EXTRACTED ENTRIES: Begin
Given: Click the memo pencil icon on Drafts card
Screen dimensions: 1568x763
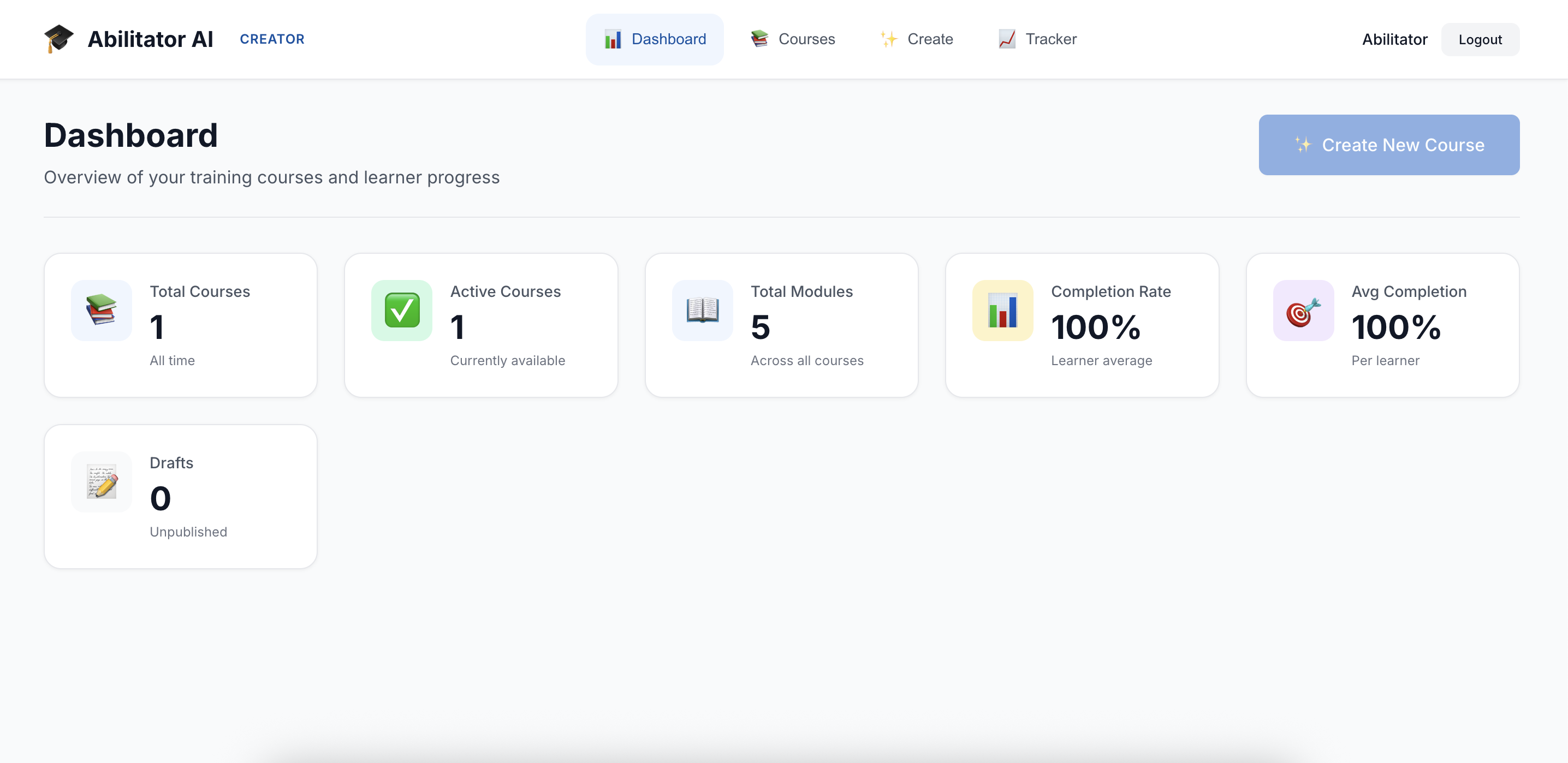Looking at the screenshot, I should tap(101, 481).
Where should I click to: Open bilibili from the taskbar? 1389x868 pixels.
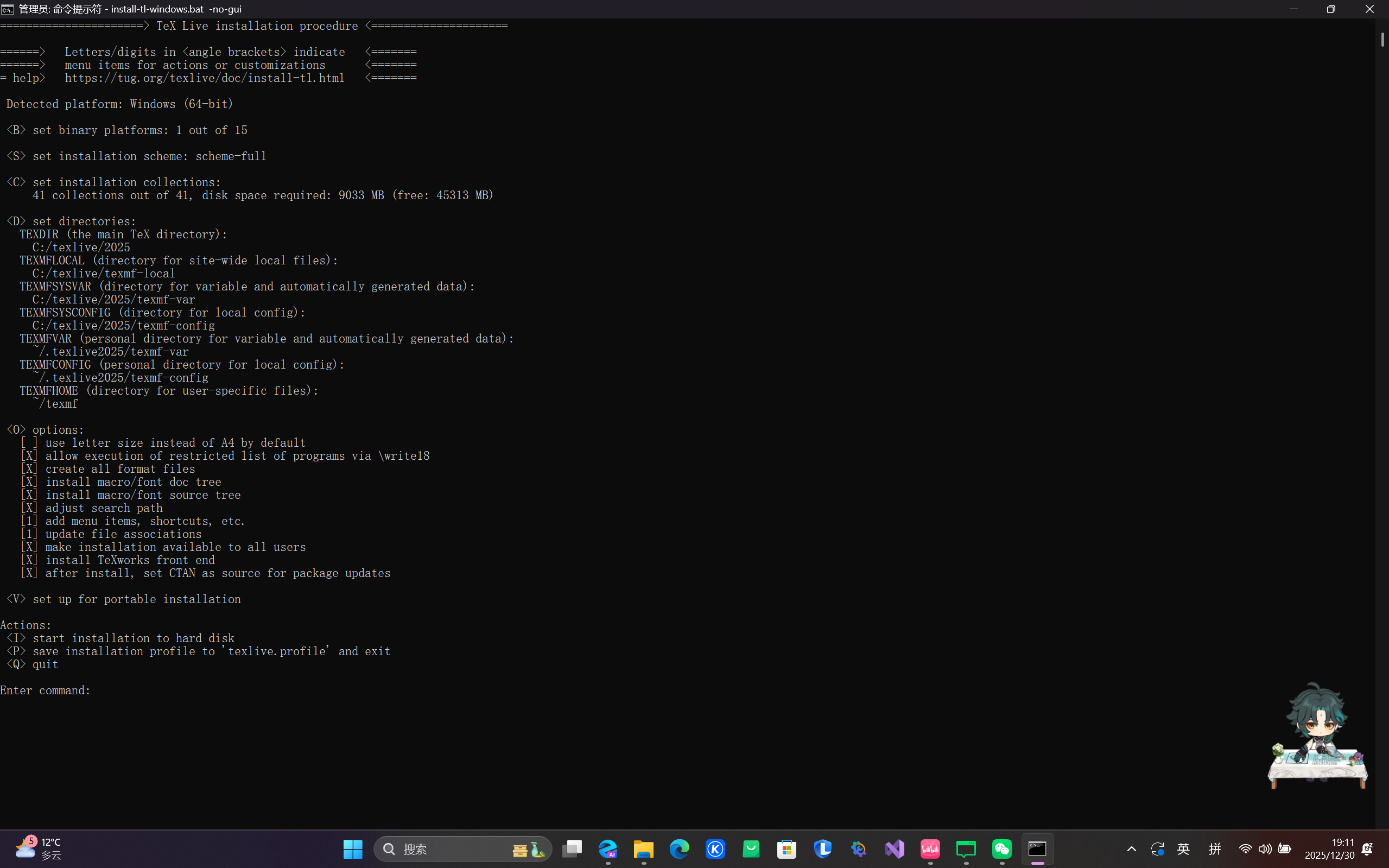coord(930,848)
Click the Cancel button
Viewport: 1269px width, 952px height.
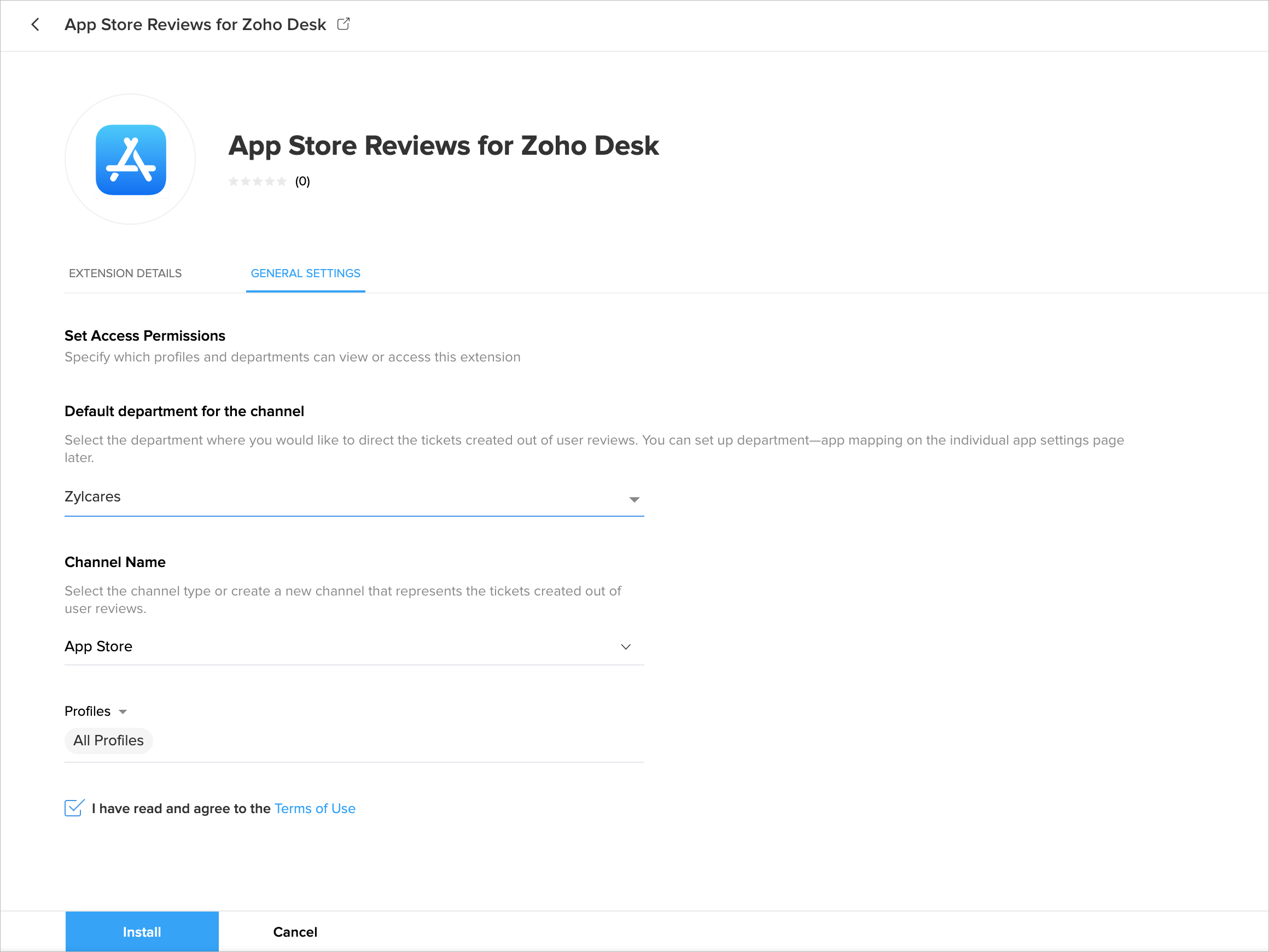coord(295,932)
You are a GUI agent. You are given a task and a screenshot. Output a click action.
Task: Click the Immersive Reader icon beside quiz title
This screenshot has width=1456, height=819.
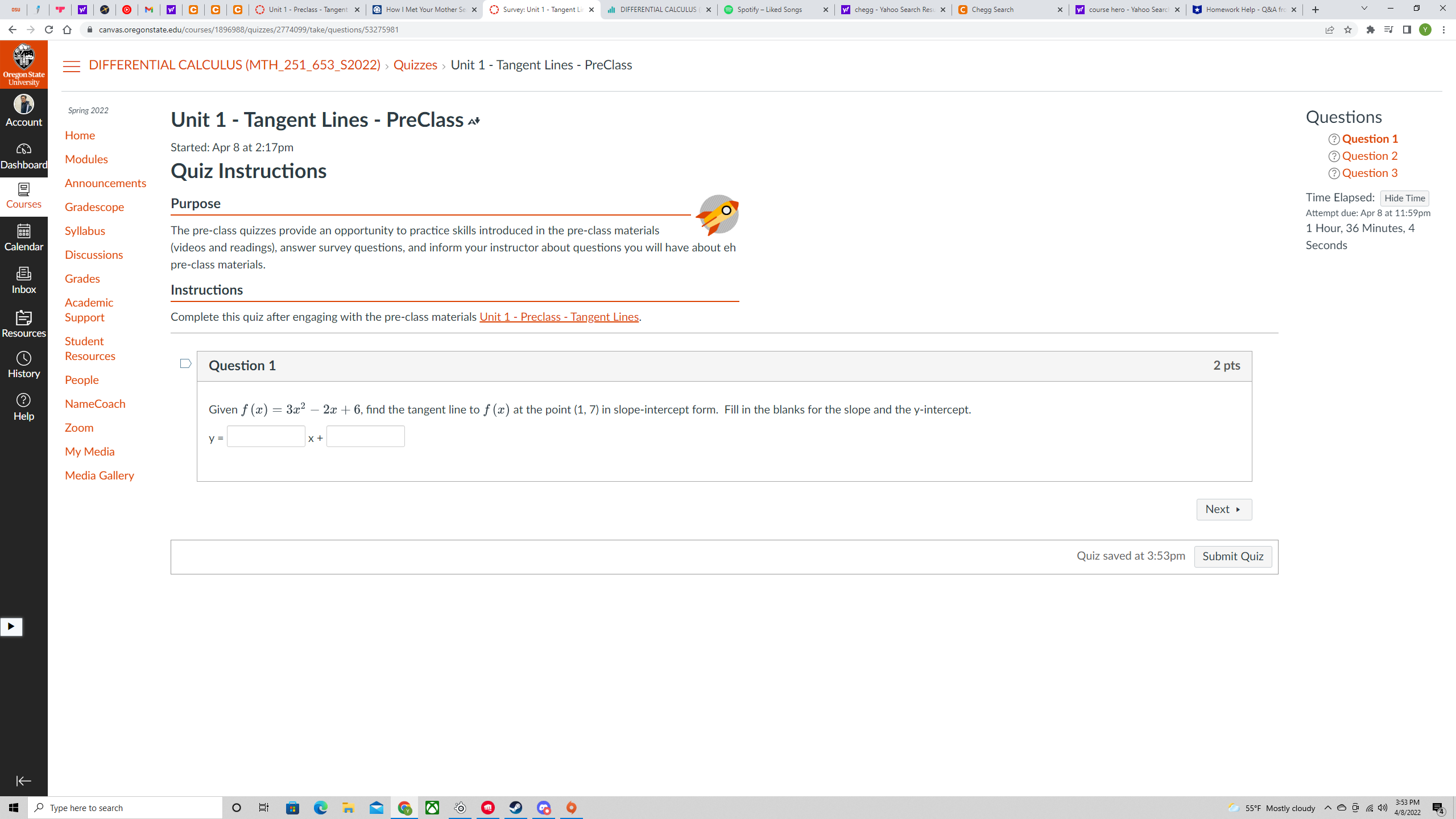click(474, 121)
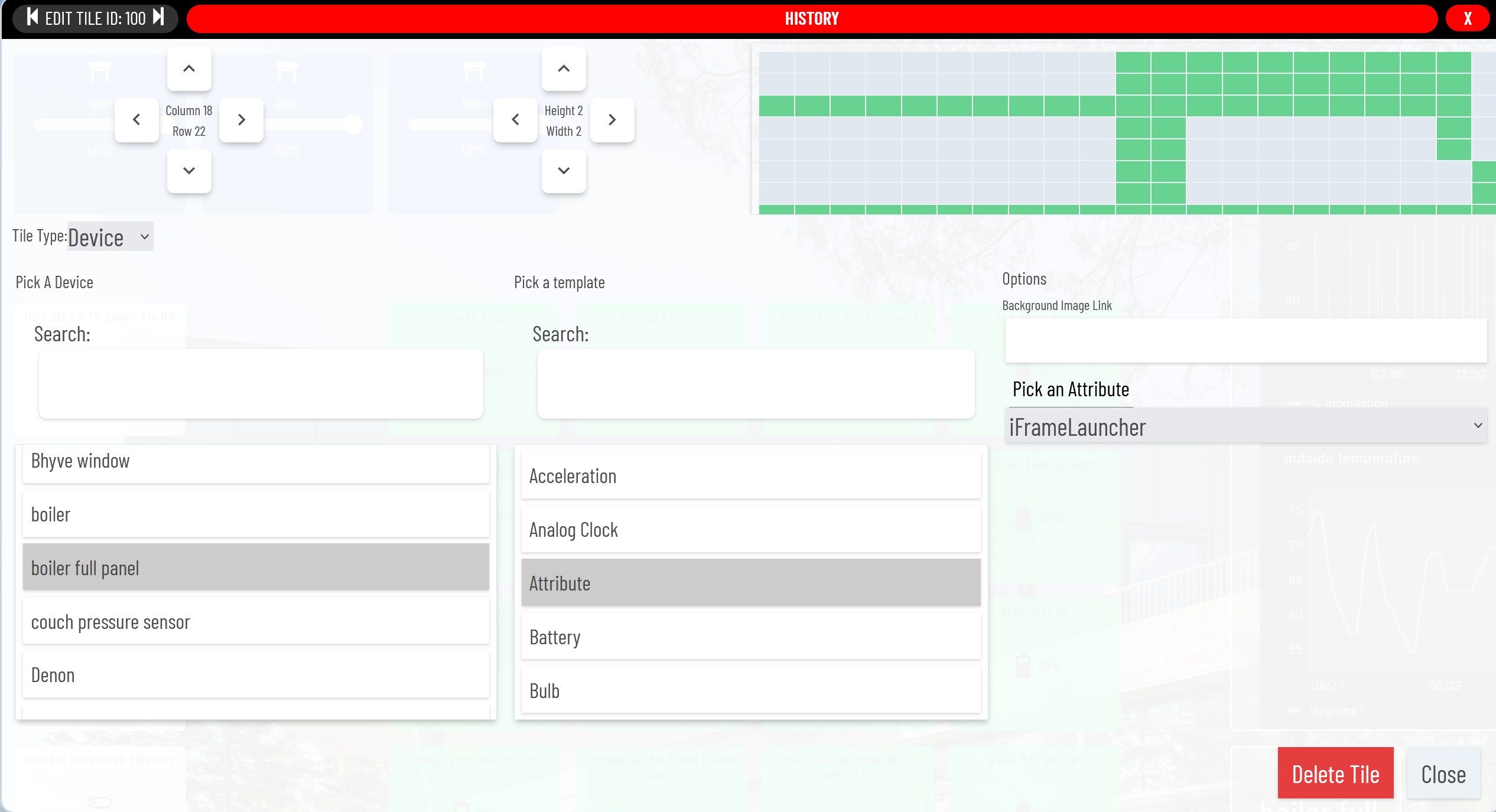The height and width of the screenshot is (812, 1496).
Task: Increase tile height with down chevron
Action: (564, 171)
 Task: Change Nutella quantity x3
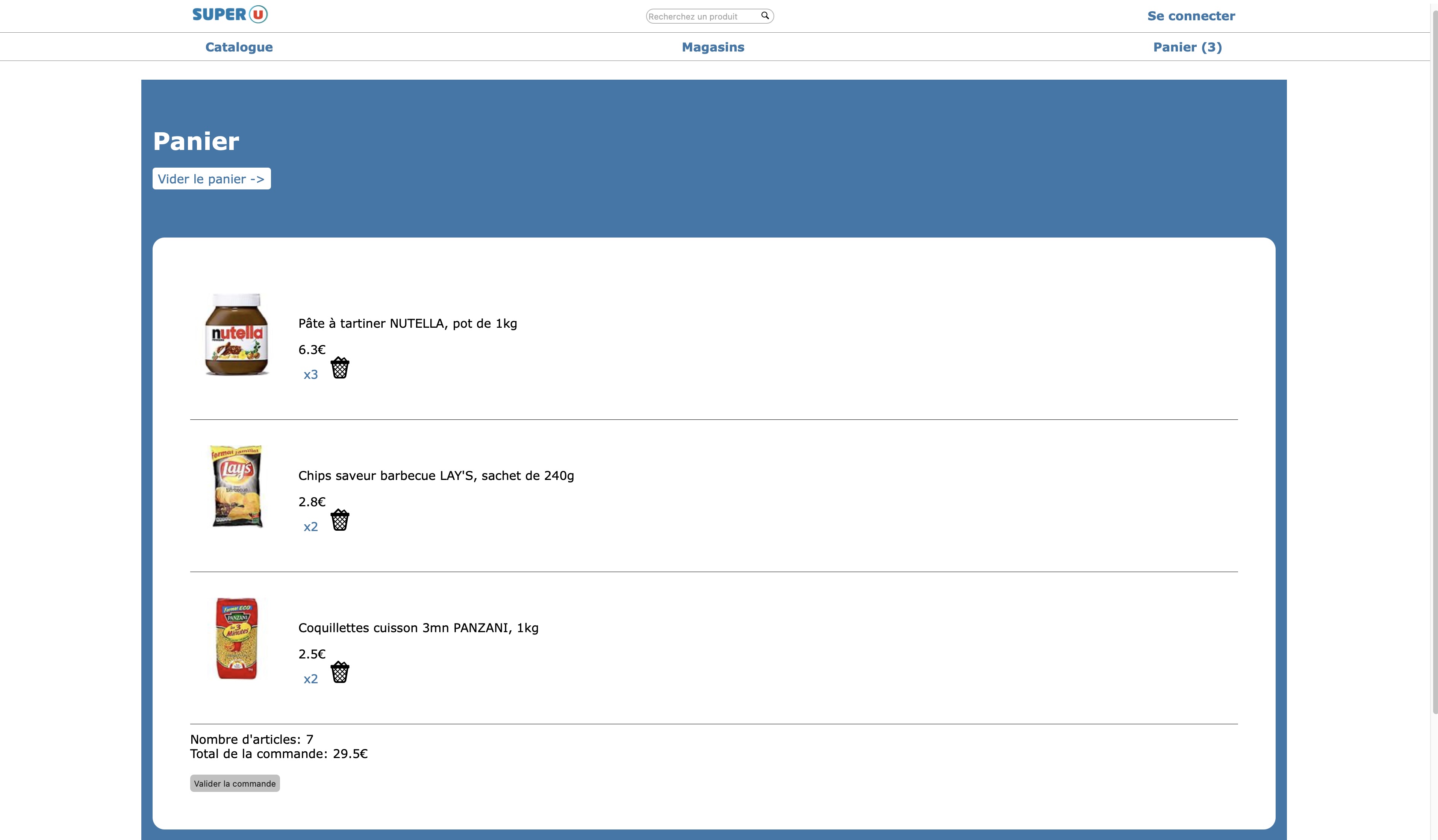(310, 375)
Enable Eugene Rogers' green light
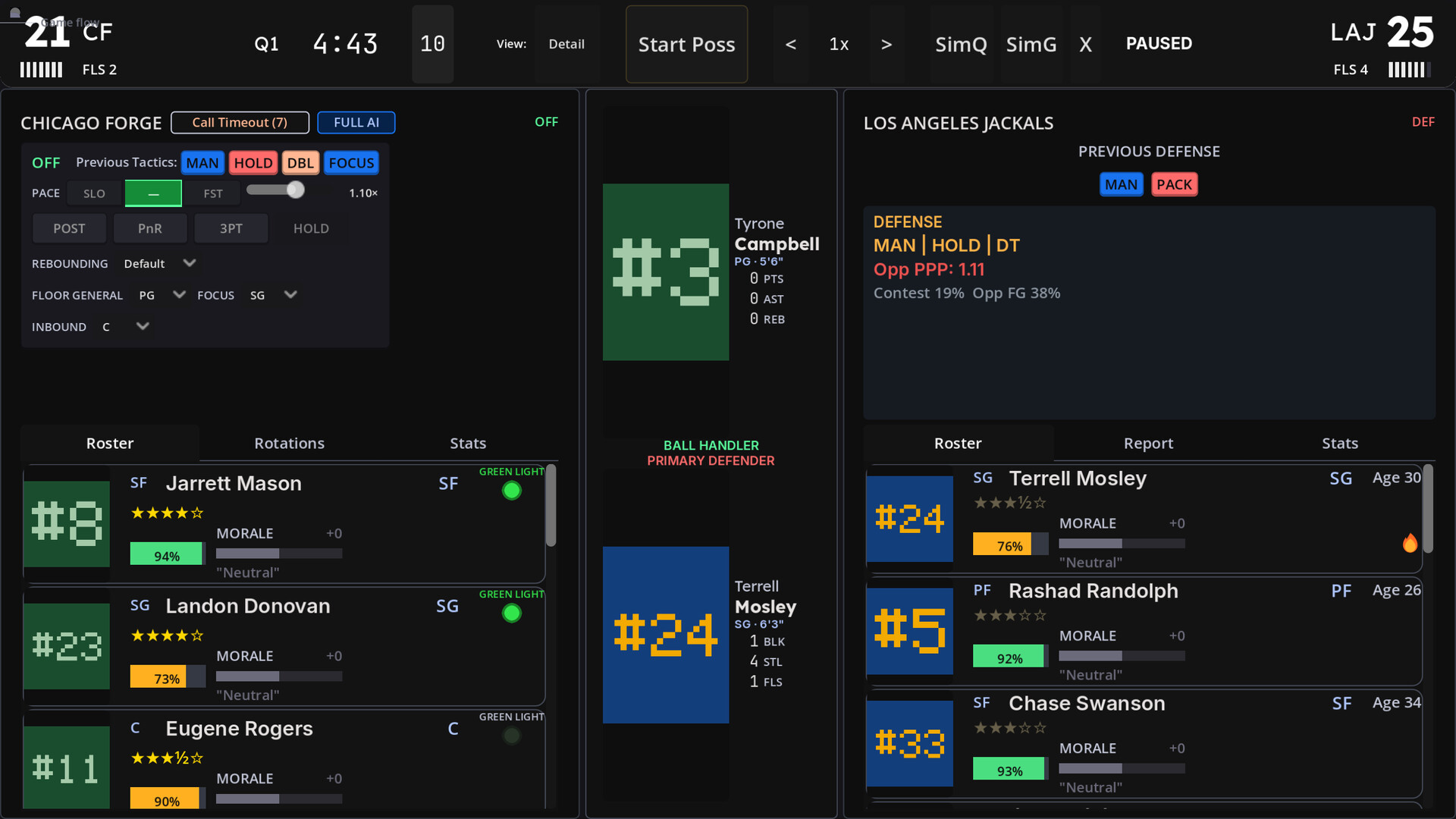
EXTRACTED ENTRIES: End
■ WHAT YOU NEED TO DO ■
Please set down every record exactly as it appears, leaving out the pictures.

■ FINISHED TASK ■
Given: Click the memo pencil icon on Drafts card
Screen dimensions: 1568x763
Looking at the screenshot, I should tap(101, 481).
Where should I click to: Open bilibili from the taskbar? 1389x868 pixels.
coord(930,848)
Click the Cancel button
Viewport: 1269px width, 952px height.
coord(295,932)
You are a GUI agent. You are given a task and a screenshot. Output a click action.
Task: Click the Immersive Reader icon beside quiz title
This screenshot has width=1456, height=819.
click(474, 121)
The height and width of the screenshot is (812, 1496).
Task: Increase tile height with down chevron
Action: (564, 171)
 Task: Change Nutella quantity x3
(310, 375)
Enable Eugene Rogers' green light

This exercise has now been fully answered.